Manque de lits, sous-effectif chronique voire pénurie d'urgentistes, fonctionnement en mode dégradé, épuisement des équipes qui restent… En raison de la situation critique au sein des hôpitaux publics du Vaucluse, les chefs de pôle de six services d’urgence (Avignon, Orange, Valréas, Vaison-la-Romaine, Apt et Carpentras) ont démissionné ce lundi de leurs fonctions administratives. Une décision symbolique mais très forte, nouvelle expression de la colère et de la lassitude dans le contexte actuel de tensions sur les ressources humaines aux urgences dans tout le pays.
Malgré les mises en garde de la communauté médicale, les tutelles sont « restées sourdes et ont poursuivi la mise à l’os humaine et financière de nos établissements », écrivent les démissionnaires dans un courrier adressé notamment à l’agence régionale de santé (ARS) PACA.
À cela s'est ajouté un autre signal de gravité de la situation, à savoir un préavis de « grève illimitée » déposé chez les urgentistes du département, par la CFDT Santé Sociaux, à compter de mardi. En cause toujours, la pénurie d’urgentistes qui augmente la charge de travail de ceux qui restent, alors que l'activité estivale reste forte dans ce département.

Consigne 1
Répondez aux questions suivantes à partir du texte sur les urgences du Vaucluse.
(a) Dans combien de services d'urgence les chefs de pôle ont-ils démissionné ?
(b) À quel organisme le courrier des démissionnaires est-il notamment adressé ?
(c) Quel syndicat a déposé le préavis de « grève illimitée » ?
Consigne 2
Résumez en deux phrases le texte sur les urgences du Vaucluse.
Consigne 3
Prolongez le texte sur les urgences du Vaucluse à partir de sa dernière phrase.

[Enregistrements extraits]
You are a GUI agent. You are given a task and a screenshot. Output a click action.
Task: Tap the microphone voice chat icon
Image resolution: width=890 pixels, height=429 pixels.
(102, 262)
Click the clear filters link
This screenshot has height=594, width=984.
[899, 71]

Réponse attendue 1
(a) Six services d'urgence : Avignon, Orange, Valréas, Vaison-la-Romaine, Apt et Carpentras.
(b) À l'agence régionale de santé (ARS) PACA.
(c) La CFDT Santé Sociaux.

Réponse attendue 2
En raison de la situation critique des hôpitaux publics du Vaucluse, les chefs de pôle de six services d'urgence ont démissionné de leurs fonctions administratives et reprochent aux tutelles, dans un courrier adressé notamment à l'ARS PACA, d'être restées sourdes aux mises en garde de la communauté médicale. La CFDT Santé Sociaux a en outre déposé un préavis de « grève illimitée » chez les urgentistes du département, car la pénurie d'urgentistes accroît la charge de travail de ceux qui restent.

Réponse attendue 3
Immobilisme
Des années de « politique budgétaire jusqu’au-boutiste ont conduit l’hôpital public à un désastre sanitaire », accusent les chefs de pôle qui dénoncent l'« immobilisme effarant des administrations nationales, responsable de l’effondrement actuel du système de notre santé ».
Quant aux 41 recommandations de la mission Braun, reprises par le gouvernement et déclinées en ce moment, elles seraient « à l’image d’une institution dont l’inertie n’est en rien compatible avec l’urgence de la situation et le drame annoncé vers lequel nous nous dirigeons », fustigent les démissionnaires. Selon eux en effet, à cause du manque de personnel soignant, il n’est tout simplement plus possible de faire fonctionner leurs services « sans compromettre la sécurité des patients, la qualité des soins et la santé des équipes ».
Contacté par « Le Quotidien », le Dr Ludovic Sauvage, responsable de l'unité des urgences adultes de l’hôpital d’Avignon, explique que les médecins démissionnaires « ne participeront plus aux réunions et à la gestion des plannings, qu’ils ne répondront plus aux différentes demandes de l’ARS, sur l’écriture de protocoles par exemple ». S’il n’est pas lui-même démissionnaire, il est solidaire du mouvement, fatigué de « manquer de lits, d’avoir des plannings vides, de ne pas trouver de solutions ».
L'intérim ne suffit plus
Dans les services d'urgences du Vaucluse, « on tournera en août avec 40 % à 60 % d’effectifs médicaux », précise l’urgentiste qui souligne que le planning d’août affiche « 27 plages de 12 heures vacantes ». L’activité, elle, ne cesse d’augmenter : 220 passages sur 24 heures, contre environ 170 en 2020.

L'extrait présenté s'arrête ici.